Figure 3.5 Names and locations of 3 wells with partially dolomitized limestone.

Figure 3.6 BONINE NO 1-22 (a) Neutron-density crossplot (b) Neutron-sonic crossplot. With the increasing gamma-ray, neutron porosity increases, but the density and sonic log change little. The distribution of data points can be due to the effect of the secondary porosity. Color indicates gamma-ray responses, which are almost less than 30 API.

Figure 3.7 BONINE 1-22 (a) M-N plot (b) PEF plot. Data points fall on limestone and dolomite points. Color indicates gamma-ray responses, which are less than 30 API. The distribution of data points is affected by the secondary porosity.
The last type of lithology encountered in the Trenton-Black River formation is shaly limestone. There are eighteen wells classified as exhibiting shaly limestone in this study. Figure 3.8 displays the names and locations of the eighteen wells. An example of shaly limestone in Figure 3.9 and Figure 3.10, which displays the neutron-density crossplot, the neutron-sonic crossplot, the M-N plot and the MID plot of well HAROUTUNIAN UNIT NO 1 4. In Figure 3.9, both the neutron-density crossplot and the neutron-sonic crossplot show an increase in gamma-ray up to 60 API, and the higher gamma-ray points move towards the clay points on these plots.
The distribution of data points in the M-N plot and the MID plot may display different shifts depending on the lithologies involved. The direction of shifts are caused by shaliness, secondary porosity or the presence of gas. A greater concentration of shale shifts the points downward outside the (quartz-dolomite-calcite or sandstone-dolomite-limestone) triangle in the M-N plot, and above or to the right of the anhydrite point in the MID plot. Secondary porosity shifts the points up in the M-N plot, and decreases the apparent matrix transit time in the MID plot. Gas tends to shift points upward and to the right on both the M-N plot and the MID plot.
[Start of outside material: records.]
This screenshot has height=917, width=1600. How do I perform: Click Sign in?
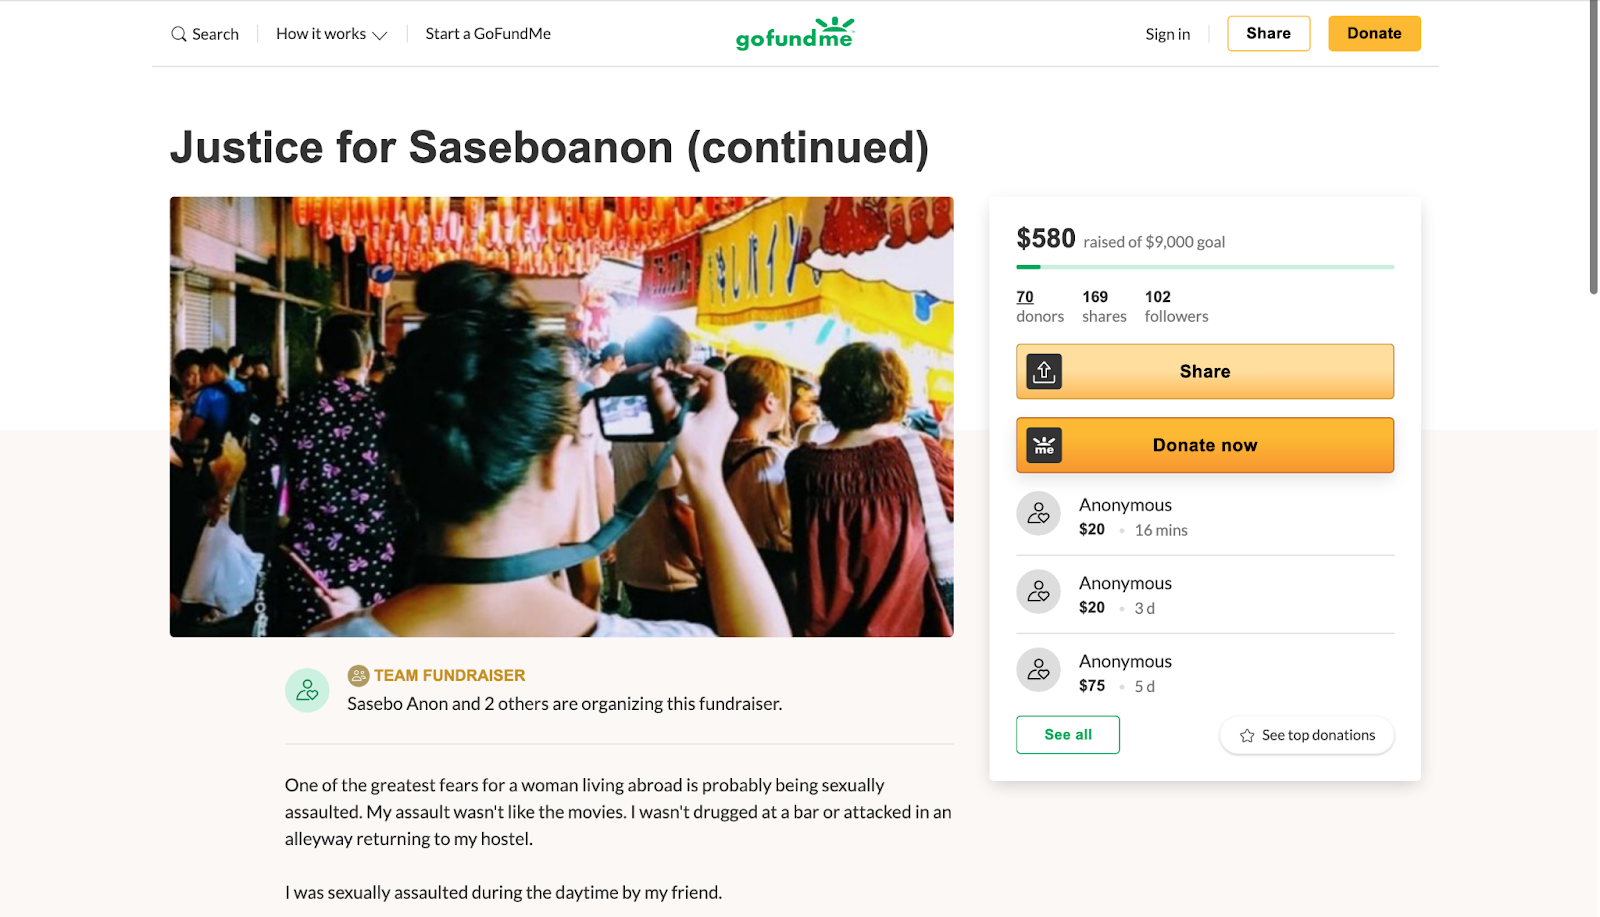point(1167,34)
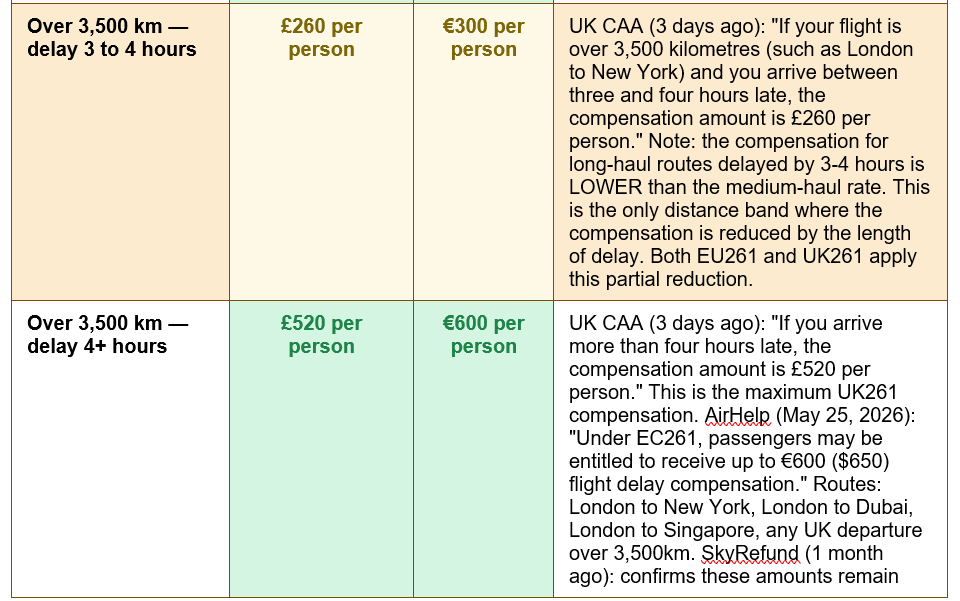960x601 pixels.
Task: Click the underlined word SkyRefund
Action: pyautogui.click(x=750, y=553)
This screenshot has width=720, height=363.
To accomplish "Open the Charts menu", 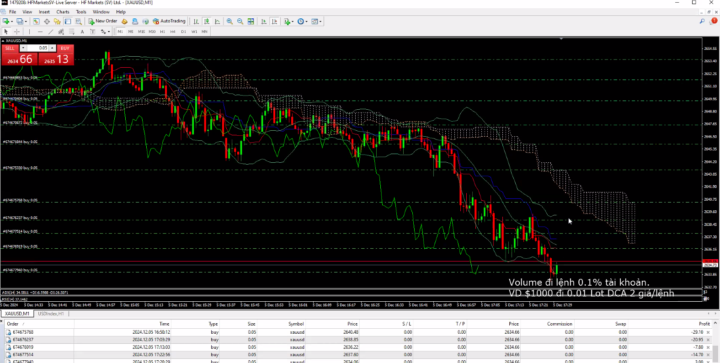I will (x=63, y=11).
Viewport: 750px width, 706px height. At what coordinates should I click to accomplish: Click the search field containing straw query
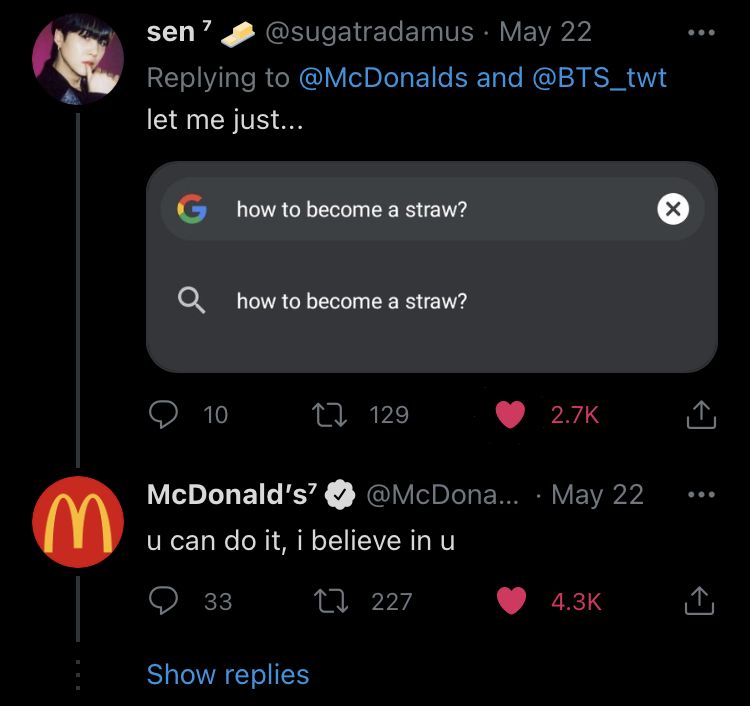click(x=432, y=209)
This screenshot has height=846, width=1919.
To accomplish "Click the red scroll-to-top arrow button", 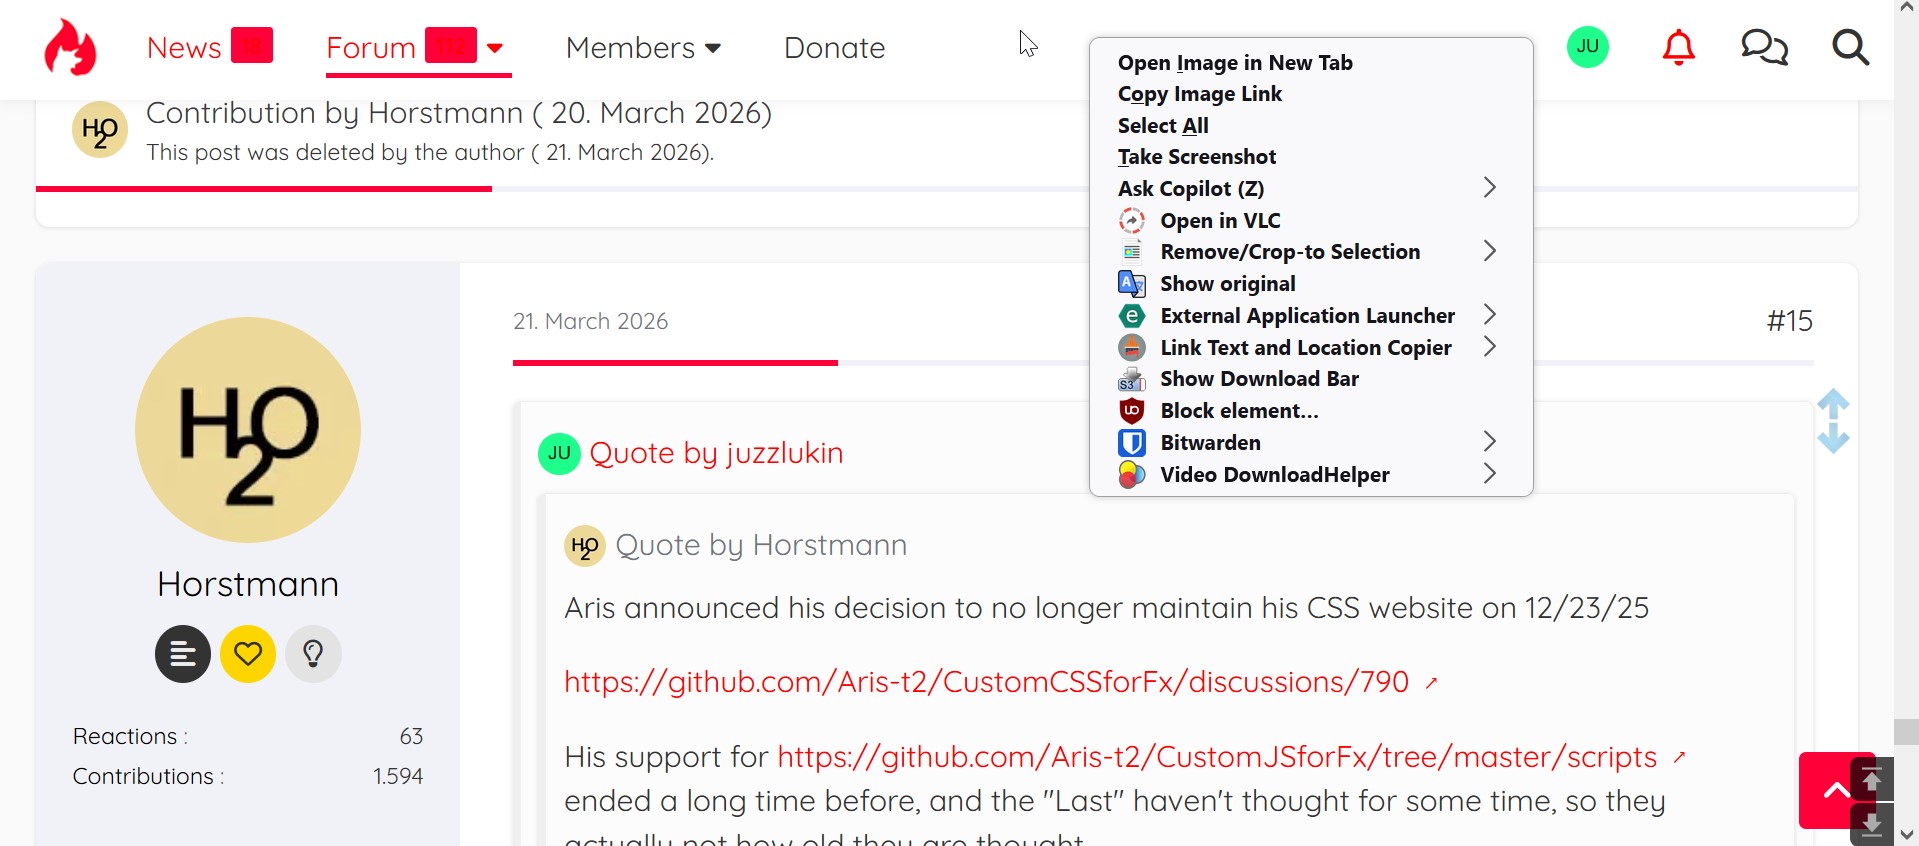I will (1833, 790).
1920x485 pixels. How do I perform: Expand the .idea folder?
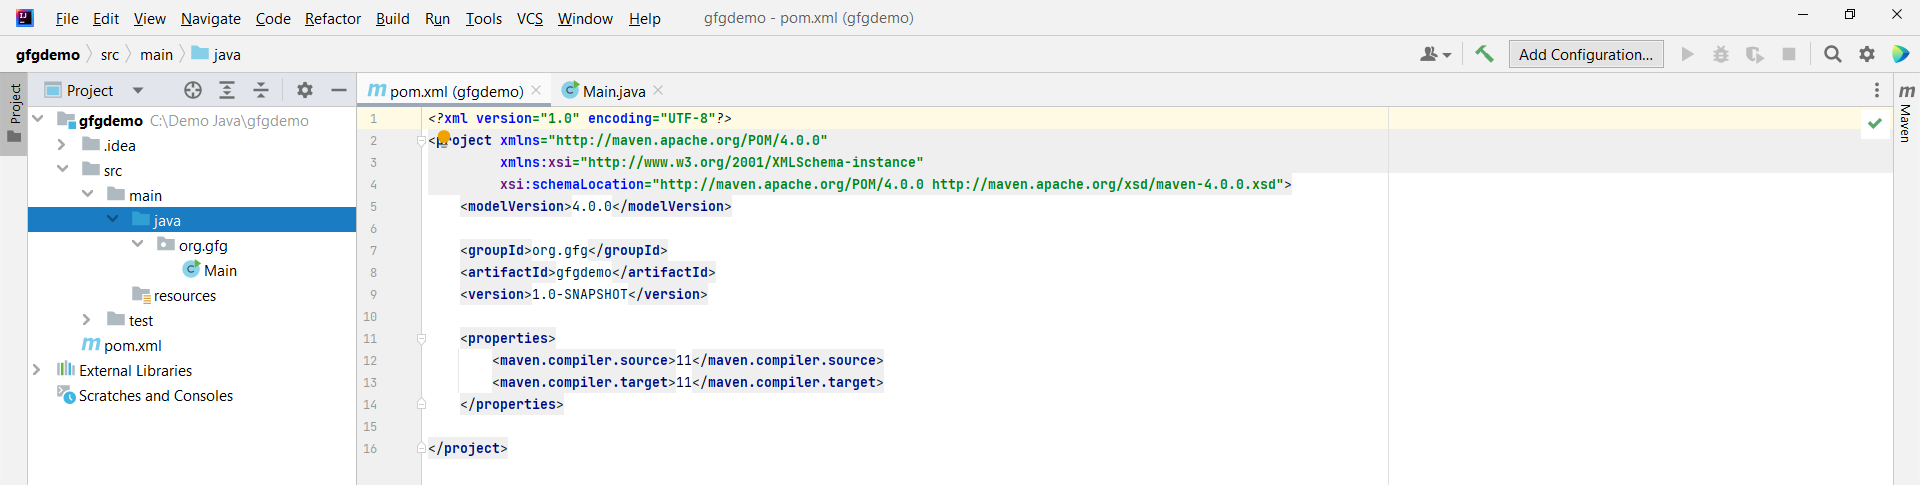coord(62,145)

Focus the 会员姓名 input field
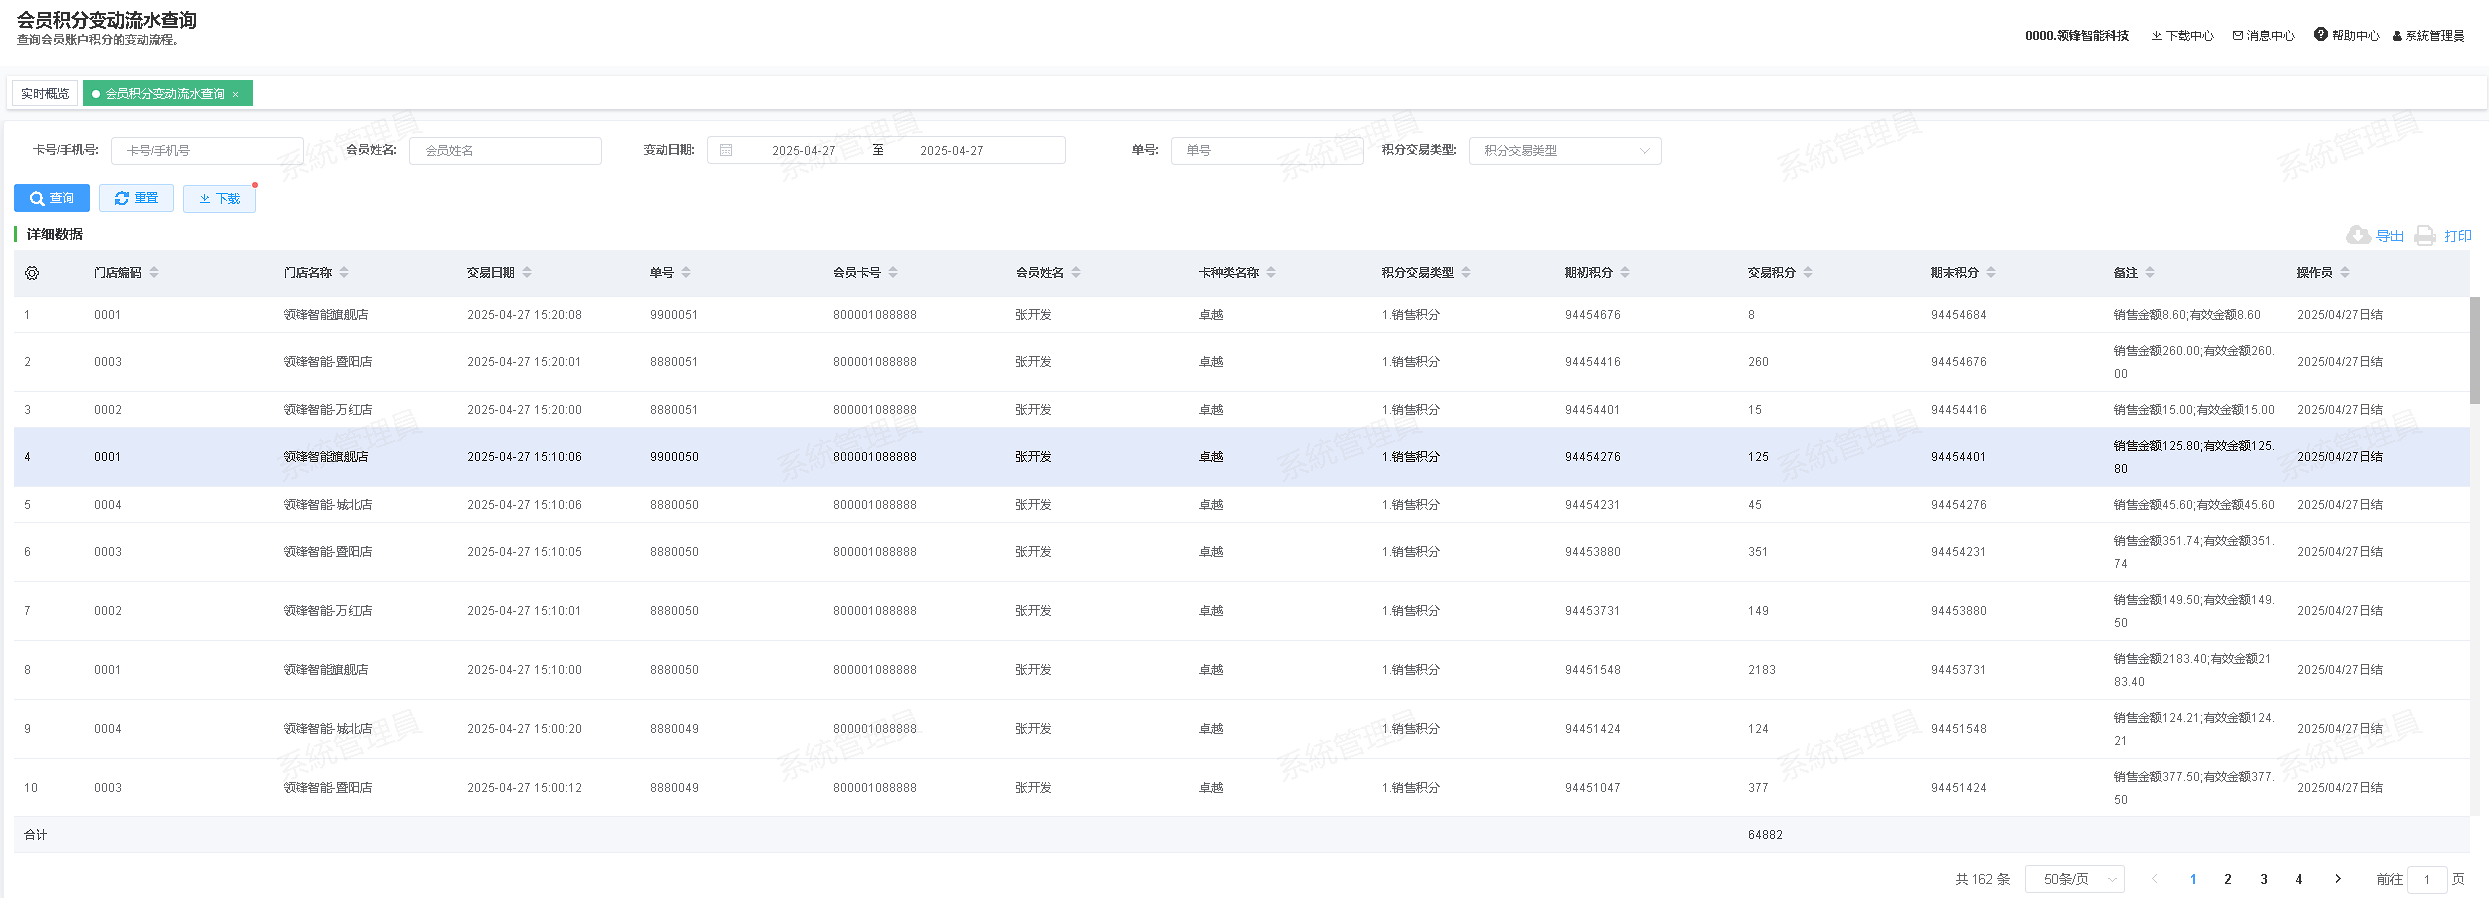pyautogui.click(x=505, y=151)
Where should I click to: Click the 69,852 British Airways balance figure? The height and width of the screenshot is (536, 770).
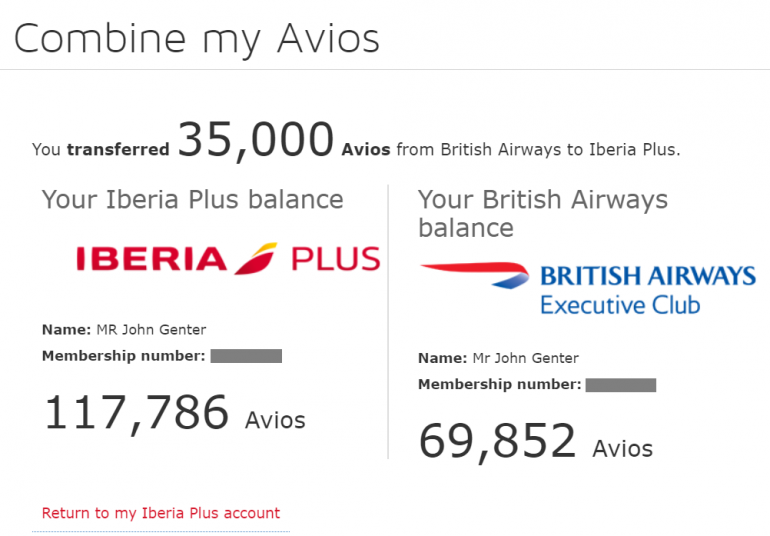click(497, 441)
Additional mineral constituents, other than the three primary (quartz, dolomite, calcite) minerals considered, may cause the data points to plot outside the triangle in the M-N or MID plots (Schlumberger 1991). In Figure 3.10, the arrow in the M-N plot shows that data points in this well fall below the triangle in the M-N plot. The gamma-ray values of the points in this direction are higher than those within the triangle, and one can conclude that the shift is caused by the presence of clay minerals in shale. In the MID plot, as the presence of shale can decrease the velocity which increases the transit time, the arrow shows the direction of shift to the right. With increasing apparent matrix transit time and gamma-ray, points in this direction are also above the anhydrite point. Both of the shifts in the two plots can demonstrate the presence of shale in well HAROUTUNIAN UNIT NO 1 4.

Figure 3.8 Names and locations of 18 wells with shaly limestone.

Figure 3.9 HAROUTUNIAN UNIT NO 1 4 (a) Neutron-density crossplot (b) Neutron-sonic crossplot. Data points fall on the limestone line. Color indicates gamma-ray responses, which show the tendency of data points to move towards clay points.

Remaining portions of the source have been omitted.